The speaker in "Annabel Lee" is distraught because his beloved Annabel Lee has died.
The poem begins with the speaker describing the incredible love that he and his beloved Annabel Lee once shared. He comments that he only thing Annabel Lee thought about when she was alive was how much she loved the speaker. They were young and shared a love that was so intense that it made the very angels in heaven jealous.

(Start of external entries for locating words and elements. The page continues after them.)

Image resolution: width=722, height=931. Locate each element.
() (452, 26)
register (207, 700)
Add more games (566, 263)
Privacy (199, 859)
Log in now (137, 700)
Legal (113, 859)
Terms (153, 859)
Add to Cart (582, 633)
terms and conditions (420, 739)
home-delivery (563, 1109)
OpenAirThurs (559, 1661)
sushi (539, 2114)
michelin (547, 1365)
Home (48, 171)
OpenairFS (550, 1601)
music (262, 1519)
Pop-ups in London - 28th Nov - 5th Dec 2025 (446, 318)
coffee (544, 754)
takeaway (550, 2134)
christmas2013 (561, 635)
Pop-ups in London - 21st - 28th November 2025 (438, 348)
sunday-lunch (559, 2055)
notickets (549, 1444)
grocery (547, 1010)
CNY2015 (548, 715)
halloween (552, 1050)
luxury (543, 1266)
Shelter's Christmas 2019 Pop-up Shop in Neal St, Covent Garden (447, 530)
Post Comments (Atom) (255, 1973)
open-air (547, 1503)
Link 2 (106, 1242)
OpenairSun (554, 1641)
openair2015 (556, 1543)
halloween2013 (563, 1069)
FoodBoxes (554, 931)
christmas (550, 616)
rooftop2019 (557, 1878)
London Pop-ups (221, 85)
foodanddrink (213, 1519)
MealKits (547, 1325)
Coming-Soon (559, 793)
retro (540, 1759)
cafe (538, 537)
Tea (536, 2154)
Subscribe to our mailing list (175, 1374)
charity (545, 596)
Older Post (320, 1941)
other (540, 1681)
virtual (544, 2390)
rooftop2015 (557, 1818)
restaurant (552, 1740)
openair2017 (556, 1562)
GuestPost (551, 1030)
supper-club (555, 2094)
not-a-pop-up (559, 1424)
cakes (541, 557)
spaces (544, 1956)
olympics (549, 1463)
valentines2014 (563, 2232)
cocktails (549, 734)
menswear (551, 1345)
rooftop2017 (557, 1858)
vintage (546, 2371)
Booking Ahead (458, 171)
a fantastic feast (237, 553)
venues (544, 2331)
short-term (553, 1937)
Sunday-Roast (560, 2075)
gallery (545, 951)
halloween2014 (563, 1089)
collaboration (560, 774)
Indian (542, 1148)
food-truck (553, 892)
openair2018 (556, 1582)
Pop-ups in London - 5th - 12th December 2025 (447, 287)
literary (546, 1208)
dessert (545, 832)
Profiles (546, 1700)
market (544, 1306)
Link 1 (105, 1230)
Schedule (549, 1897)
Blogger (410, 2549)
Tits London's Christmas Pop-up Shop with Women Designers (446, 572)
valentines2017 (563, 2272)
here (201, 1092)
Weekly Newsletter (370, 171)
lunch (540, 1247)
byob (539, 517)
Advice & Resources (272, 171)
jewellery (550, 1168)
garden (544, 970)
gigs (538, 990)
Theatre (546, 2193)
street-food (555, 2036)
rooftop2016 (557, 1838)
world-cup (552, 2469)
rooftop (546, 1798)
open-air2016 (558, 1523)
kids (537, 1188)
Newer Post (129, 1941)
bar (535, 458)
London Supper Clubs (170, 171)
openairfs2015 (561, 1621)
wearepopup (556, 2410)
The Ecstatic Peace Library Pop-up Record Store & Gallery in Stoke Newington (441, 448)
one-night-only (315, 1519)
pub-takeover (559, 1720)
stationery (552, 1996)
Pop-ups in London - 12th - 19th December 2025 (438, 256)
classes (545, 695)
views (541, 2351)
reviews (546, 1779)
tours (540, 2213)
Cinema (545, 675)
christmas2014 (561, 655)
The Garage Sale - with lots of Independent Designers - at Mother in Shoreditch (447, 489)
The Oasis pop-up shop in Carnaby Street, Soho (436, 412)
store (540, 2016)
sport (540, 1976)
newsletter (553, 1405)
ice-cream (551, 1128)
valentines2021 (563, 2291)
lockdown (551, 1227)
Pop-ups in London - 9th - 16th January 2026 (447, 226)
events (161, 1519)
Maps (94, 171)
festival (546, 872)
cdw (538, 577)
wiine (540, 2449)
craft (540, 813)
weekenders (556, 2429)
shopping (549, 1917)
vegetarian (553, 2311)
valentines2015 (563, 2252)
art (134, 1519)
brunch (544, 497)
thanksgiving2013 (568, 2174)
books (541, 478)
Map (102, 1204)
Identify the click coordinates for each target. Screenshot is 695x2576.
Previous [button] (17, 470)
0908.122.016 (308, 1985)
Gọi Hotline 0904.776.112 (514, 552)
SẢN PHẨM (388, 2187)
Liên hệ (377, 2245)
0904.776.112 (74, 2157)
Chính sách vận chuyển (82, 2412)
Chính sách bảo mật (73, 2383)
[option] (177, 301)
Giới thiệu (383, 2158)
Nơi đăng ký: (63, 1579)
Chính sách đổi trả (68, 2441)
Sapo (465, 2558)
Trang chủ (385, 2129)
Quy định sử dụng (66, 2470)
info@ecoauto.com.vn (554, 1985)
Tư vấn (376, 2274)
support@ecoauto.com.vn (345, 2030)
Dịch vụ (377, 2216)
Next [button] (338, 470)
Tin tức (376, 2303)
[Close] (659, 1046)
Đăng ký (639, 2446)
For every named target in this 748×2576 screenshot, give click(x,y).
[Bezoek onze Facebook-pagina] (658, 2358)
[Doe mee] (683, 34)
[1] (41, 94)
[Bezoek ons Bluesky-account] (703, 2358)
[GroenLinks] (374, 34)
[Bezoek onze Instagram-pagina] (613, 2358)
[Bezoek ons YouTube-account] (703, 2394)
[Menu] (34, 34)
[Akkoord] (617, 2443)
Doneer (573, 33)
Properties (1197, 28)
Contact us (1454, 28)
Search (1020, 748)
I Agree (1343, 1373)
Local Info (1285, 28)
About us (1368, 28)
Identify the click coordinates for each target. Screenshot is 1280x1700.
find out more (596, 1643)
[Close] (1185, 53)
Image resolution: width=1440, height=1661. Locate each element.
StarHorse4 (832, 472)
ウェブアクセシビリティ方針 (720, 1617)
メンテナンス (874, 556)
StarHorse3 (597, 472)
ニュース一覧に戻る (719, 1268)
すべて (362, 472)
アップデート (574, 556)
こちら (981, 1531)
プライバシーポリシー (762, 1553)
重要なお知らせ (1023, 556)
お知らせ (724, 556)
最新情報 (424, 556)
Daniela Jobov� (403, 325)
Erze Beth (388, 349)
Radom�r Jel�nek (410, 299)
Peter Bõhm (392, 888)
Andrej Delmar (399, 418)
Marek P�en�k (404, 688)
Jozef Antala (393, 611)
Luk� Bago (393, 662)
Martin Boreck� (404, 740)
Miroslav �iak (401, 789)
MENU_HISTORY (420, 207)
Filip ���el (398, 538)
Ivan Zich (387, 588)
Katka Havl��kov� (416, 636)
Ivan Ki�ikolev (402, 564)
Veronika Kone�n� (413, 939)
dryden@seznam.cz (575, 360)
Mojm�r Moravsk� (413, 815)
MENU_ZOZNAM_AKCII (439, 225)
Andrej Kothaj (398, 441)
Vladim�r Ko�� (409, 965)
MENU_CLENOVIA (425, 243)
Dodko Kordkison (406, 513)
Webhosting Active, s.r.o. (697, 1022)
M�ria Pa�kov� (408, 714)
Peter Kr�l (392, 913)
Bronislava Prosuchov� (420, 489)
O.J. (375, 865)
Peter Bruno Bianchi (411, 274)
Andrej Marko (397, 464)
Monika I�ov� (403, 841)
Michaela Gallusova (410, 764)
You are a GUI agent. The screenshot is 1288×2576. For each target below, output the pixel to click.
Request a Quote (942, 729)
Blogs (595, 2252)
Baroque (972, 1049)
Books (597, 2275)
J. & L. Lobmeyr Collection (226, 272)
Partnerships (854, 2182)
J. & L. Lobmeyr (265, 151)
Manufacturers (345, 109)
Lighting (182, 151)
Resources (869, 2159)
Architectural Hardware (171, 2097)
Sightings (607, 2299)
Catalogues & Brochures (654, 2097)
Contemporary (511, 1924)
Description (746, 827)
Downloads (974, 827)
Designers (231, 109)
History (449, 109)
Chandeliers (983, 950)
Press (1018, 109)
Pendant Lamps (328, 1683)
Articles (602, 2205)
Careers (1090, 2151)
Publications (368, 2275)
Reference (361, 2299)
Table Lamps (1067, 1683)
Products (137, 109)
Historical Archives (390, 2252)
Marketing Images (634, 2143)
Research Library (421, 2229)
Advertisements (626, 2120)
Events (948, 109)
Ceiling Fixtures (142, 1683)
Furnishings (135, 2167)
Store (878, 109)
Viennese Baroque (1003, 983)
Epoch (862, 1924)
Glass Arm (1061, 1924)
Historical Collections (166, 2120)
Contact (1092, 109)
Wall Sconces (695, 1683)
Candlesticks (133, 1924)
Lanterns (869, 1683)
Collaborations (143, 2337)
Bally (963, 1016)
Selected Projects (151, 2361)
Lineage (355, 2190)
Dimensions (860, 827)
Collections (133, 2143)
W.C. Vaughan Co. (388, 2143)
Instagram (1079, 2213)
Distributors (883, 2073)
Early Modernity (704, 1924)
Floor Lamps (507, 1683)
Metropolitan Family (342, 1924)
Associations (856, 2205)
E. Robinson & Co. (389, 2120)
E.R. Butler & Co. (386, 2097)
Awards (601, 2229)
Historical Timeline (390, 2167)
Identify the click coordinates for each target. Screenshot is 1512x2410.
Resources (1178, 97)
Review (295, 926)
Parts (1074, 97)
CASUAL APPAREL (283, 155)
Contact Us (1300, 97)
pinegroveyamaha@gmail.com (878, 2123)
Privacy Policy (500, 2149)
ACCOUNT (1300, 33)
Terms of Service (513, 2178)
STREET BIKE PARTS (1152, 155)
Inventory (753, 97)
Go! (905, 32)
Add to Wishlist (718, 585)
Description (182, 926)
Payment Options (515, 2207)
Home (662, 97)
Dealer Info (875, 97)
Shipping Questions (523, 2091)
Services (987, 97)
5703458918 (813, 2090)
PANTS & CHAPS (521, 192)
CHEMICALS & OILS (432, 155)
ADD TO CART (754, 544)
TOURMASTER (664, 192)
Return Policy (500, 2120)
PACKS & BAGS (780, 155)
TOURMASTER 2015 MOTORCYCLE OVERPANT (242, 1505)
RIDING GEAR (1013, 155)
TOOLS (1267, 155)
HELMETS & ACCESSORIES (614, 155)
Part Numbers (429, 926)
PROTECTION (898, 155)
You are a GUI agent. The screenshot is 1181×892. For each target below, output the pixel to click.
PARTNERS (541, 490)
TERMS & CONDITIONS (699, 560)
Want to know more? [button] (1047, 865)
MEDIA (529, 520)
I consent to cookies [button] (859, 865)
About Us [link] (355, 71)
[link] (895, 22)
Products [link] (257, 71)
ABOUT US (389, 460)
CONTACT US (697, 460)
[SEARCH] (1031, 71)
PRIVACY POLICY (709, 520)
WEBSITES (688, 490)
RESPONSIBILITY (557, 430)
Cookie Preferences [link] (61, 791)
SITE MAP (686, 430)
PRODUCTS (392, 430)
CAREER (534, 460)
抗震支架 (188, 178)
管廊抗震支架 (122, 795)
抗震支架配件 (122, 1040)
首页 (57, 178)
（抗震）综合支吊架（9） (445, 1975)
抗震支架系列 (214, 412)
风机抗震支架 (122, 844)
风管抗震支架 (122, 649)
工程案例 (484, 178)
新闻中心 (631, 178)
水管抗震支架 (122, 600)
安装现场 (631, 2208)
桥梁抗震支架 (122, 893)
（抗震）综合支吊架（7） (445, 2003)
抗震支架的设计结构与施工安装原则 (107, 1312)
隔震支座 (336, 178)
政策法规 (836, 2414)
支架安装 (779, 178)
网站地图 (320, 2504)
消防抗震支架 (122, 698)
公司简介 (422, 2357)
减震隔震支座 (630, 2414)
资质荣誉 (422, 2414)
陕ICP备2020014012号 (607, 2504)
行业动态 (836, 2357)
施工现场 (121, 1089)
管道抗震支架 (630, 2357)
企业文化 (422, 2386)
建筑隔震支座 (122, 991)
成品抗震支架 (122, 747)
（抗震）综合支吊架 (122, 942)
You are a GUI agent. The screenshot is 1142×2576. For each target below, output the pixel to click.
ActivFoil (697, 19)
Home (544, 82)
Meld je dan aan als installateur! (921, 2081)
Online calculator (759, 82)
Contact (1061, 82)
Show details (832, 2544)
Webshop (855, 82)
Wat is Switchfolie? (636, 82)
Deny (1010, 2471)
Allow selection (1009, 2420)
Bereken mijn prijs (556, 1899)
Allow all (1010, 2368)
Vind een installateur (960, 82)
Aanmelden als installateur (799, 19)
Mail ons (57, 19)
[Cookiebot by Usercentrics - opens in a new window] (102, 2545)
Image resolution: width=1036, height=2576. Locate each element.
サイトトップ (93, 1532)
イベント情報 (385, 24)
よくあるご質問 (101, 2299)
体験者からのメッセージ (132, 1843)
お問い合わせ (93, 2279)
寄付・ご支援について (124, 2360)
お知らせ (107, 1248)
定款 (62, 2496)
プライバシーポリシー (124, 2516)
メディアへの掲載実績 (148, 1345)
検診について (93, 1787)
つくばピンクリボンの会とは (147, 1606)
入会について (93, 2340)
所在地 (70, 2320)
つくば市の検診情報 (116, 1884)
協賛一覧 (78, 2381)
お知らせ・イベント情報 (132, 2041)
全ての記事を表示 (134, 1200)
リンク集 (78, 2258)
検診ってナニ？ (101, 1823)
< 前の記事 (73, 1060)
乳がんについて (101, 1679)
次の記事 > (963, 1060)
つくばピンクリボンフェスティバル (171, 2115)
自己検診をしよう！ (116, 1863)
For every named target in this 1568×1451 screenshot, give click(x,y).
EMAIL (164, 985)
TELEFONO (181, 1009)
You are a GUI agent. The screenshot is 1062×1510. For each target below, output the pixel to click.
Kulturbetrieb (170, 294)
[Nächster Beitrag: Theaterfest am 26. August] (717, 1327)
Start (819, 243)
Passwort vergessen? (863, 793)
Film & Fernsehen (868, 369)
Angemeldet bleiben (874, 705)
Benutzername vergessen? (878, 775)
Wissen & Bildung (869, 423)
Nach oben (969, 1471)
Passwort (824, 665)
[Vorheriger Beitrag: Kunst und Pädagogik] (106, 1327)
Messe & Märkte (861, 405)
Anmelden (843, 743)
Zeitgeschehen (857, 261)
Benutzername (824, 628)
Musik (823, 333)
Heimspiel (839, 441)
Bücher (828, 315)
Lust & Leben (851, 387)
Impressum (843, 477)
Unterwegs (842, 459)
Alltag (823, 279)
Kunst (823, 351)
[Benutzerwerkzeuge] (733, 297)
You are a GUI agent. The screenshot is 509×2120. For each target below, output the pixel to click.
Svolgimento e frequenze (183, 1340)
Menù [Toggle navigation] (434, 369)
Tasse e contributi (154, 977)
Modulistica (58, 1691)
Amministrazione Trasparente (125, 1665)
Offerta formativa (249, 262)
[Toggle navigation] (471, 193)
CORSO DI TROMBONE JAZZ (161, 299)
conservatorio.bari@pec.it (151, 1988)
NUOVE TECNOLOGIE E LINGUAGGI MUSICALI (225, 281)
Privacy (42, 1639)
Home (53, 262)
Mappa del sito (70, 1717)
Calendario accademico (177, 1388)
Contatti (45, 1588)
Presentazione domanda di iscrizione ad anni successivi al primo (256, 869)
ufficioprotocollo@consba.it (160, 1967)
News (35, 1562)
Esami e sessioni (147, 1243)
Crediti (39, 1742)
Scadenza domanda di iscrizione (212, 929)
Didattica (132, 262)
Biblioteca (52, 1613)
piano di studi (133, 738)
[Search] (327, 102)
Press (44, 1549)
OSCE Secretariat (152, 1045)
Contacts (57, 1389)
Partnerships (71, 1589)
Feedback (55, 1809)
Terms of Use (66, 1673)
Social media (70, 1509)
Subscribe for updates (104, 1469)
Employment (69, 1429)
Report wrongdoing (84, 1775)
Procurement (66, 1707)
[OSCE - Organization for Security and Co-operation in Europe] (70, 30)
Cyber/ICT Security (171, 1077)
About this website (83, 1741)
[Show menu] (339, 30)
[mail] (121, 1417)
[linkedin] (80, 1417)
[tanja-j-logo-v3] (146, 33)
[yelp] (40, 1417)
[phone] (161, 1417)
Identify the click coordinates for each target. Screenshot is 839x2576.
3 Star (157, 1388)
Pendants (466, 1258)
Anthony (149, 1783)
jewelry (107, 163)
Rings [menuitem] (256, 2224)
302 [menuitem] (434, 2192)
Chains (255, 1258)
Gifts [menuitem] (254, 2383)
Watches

The speaker uses symbolism to first describe the way death snatched away Annabel Lee:
And this was the reason that, long ago,
In this kingdom by the sea,
A wind blew out of a cloud, chilling
My beautiful Annabel Lee;
This "wind" represents the force of death, and it "chilled" Annabel Lee—meaning that it took her life. This marks a definite shift in mood in the poem, and upon first reading this line, it may not be clear what this "wind" represents. The speaker follows this by commenting that "her highborn kinsmen came / and bore her away from me." These are Annabel Lee's relatives, and it seems that they have a higher social rank than the speaker does.
The next line solidifies Annabel Lee's fate:
To shut her up in a sepulchre
A sepulchre is a tomb. There can be no mistake at this point that Annabel Lee has died. At the end of the following stanza, the speaker returns to the symbolism of the wind as he comments,
That the wind came out of the cloud by night,
Chilling and killing my Annabel Lee.
The wind that "chilled" Annabel Lee is responsible for her death. Regardless of this loss, the speaker comments that his soul is so intertwined with that of Annabel Lee that they can never be fully separated. Thus, he lies by her tomb each night so that they can be together.